# Titanic dataset

This notebook will guide you through a series of tasks to help you become familiar with pandas, numpy, and matplotlib using the Titanic dataset.

Fields in the Titanic dataset:
- PassengerId: An unique index for passenger rows. It starts from 1 for first row and increments by 1 for every new rows.
- Survived: Shows if the passenger survived or not. 1 stands for survived and 0 stands for not survived.
- Pclass: Ticket class. 1 stands for First class ticket. 2 stands for Second class ticket. 3 stands for Third class ticket.
- Name: Passenger's name.
- Sex: Passenger's gender.
- Age: Passenger's age.
- SibSp: Number of siblings or spouses travelling with each passenger.
- Parch: Number of parents of children travelling with each passenger.
- Ticket: Ticket number.
- Fare: How much money the passenger has paid for the travel journey.
- Cabin: Cabin number of the passenger.
- Embarked: Port from where the particular passenger was embarked/boarded.

In [None]:
import pandas as pd
import numpy as np
import matplotlib.pyplot as plt

## Task 1: Load the data
Read the CSV file into a pandas DataFrame.
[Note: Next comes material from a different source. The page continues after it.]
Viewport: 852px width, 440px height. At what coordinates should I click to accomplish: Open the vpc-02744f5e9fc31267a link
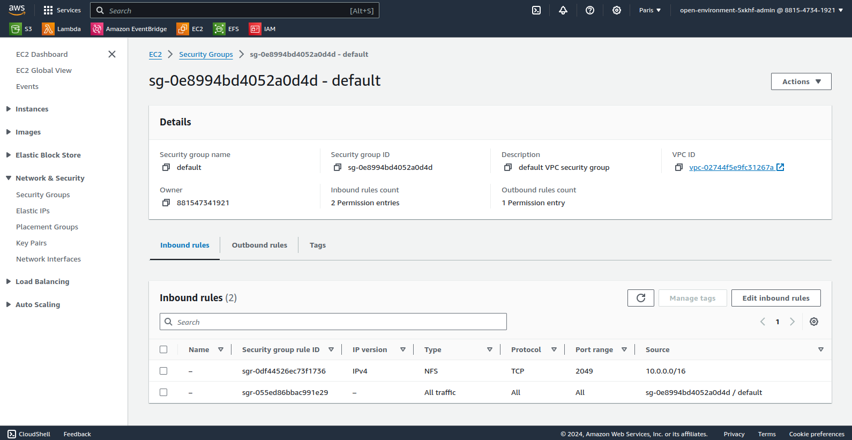pos(731,167)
## Task 2: Display basic information
Use `.info()` to display concise summary information about the DataFrame.

## Task 3: Descriptive statistics
Generate descriptive statistics for the dataset using `.describe()`.

## Task 4: Missing values
Identify columns with missing values and count the number of missing values in each column.

## Task 5: Fill missing values
Fill missing values in all columns with the mean of the respective column.

## Task 6: Drop columns
Remove the `Name` from the DataFrame because it is not relevant for our analysis.

## Task 7: Filter rows
Filter and display rows where the passengers are female and survived.

## Task 8: New column
Create a new column `FamilySize` that adds `SibSp` and `Parch` columns.

## Task 9: Sorting
Sort the dataset by `Fare` in descending order.

## Task 10: Histogram
Plot a histogram of the `Age` column using matplotlib.

## Task 11: Bar chart
Plot a bar chart showing the number of survivors and non-survivors.

## Task 12: Scatter plot
Create a scatter plot of `Age` vs `Fare` colored by `Survived`.

## Task 13: Mapping
Map all the alphabetical values in respective columns to numeric values.

## Task 14: Correlation
Calculate and display the correlation matrix for the numerical features. (You can use `sns.heatmap()` to plot the correlation matrix.)

## Task 15: Normalize data
Normalize all features in the dataset. You can use either Min-Max scaling or mean-std normalization.

## Task 16: Survival rate by age group
Create age groups (bins) and calculate the survival rate for each group.